Introduction to Algorithms For Big Data Compsci 229r Lecture 1
Let's dive into the details surrounding Algorithms For Big Data Compsci 229r Lecture 1. Logistics, course topics, basic tail bounds (Markov, Chebyshev, Chernoff, Bernstein), Morris'
Algorithms For Big Data Compsci 229r Lecture 1 Comprehensive Overview
Distinct elements, k-wise independence, geometric subsampling of streams. Oblivious subspace embeddings, faster iterative regression, sketch-and-solve regression.

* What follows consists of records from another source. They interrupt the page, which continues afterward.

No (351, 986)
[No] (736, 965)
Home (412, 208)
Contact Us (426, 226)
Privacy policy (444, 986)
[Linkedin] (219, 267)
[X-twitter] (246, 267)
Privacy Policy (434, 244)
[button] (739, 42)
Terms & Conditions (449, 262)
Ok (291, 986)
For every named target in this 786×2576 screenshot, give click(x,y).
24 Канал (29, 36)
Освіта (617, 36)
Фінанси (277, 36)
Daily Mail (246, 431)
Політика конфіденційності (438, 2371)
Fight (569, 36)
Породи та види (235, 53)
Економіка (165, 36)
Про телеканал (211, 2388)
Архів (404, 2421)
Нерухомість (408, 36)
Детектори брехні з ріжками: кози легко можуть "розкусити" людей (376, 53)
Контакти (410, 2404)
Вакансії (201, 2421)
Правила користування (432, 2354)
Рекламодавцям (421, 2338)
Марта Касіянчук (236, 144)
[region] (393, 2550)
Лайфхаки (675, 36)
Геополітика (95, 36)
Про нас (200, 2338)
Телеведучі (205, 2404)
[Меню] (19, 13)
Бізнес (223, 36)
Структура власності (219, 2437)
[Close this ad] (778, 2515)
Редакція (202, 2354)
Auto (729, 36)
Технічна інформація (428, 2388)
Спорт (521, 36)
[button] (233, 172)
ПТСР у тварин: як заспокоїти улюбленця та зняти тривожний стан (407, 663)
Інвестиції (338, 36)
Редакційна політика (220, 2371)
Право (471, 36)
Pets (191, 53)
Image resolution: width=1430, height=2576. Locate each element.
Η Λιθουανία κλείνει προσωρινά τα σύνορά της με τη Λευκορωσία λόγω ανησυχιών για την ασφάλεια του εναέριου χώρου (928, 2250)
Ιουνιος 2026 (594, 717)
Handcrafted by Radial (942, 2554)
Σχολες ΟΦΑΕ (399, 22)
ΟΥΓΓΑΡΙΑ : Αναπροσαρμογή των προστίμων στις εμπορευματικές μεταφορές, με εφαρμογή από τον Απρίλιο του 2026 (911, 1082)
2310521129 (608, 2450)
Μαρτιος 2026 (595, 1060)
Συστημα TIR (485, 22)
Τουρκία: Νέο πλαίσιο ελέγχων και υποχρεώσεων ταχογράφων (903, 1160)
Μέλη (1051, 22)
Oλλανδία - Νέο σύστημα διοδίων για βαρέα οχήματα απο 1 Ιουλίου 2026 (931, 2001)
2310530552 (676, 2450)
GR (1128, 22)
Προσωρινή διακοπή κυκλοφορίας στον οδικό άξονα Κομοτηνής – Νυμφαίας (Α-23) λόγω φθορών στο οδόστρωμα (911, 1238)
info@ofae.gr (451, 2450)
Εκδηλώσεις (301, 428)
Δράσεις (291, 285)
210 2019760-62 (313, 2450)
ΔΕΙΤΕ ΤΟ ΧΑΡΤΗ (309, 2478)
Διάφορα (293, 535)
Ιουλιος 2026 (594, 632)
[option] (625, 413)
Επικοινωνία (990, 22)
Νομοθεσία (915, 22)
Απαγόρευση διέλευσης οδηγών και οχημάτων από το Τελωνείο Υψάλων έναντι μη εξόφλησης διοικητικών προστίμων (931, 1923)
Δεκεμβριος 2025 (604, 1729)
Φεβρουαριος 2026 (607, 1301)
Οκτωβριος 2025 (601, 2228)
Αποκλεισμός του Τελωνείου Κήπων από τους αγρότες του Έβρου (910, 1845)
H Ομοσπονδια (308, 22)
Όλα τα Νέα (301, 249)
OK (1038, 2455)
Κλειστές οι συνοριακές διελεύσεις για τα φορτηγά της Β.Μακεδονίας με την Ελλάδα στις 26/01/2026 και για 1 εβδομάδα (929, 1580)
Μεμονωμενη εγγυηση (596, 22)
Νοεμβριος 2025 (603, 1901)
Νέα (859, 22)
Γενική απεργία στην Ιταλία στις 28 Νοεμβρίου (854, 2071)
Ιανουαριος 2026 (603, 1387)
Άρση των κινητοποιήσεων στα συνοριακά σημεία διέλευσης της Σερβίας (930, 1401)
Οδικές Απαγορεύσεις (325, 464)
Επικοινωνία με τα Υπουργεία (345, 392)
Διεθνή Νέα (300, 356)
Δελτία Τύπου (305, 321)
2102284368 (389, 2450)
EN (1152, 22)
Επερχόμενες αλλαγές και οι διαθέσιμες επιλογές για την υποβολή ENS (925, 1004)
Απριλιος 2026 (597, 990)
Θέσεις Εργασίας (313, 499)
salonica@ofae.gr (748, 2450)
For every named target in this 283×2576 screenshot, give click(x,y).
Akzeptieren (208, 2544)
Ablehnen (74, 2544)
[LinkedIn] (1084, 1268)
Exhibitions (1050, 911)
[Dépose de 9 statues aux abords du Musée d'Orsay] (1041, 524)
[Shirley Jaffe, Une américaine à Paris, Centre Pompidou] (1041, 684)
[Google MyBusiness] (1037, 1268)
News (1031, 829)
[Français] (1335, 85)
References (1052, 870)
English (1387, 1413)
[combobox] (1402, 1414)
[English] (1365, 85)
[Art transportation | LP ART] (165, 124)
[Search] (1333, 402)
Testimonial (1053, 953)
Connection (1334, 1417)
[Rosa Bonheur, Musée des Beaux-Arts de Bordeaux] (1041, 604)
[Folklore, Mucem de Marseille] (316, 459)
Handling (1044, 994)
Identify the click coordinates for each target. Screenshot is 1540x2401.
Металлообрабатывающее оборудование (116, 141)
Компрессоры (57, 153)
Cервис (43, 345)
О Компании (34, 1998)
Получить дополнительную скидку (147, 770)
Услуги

External memory model: linked list, matrix multiplication, B-tree, buffered repository tree, sorting.
Low-rank approximation, column-based matrix reconstruction, k-means, compressed sensing.
Summary & Highlights for Algorithms For Big Data Compsci 229r Lecture 1
- Approximate matrix multiplication with Frobenius error via sampling / JL, matrix median trick, subspace embeddings.
- Amnesic dynamic programming (approximate distance to monotonicity).
- Khintchine, decoupling, Hanson-Wright, proof of distributional JL lemma.
- Communication complexity (indexing, gap hamming) + application to median and F0 lower bounds.
- Matrix completion.
That wraps up our extensive overview of Algorithms For Big Data Compsci 229r Lecture 1.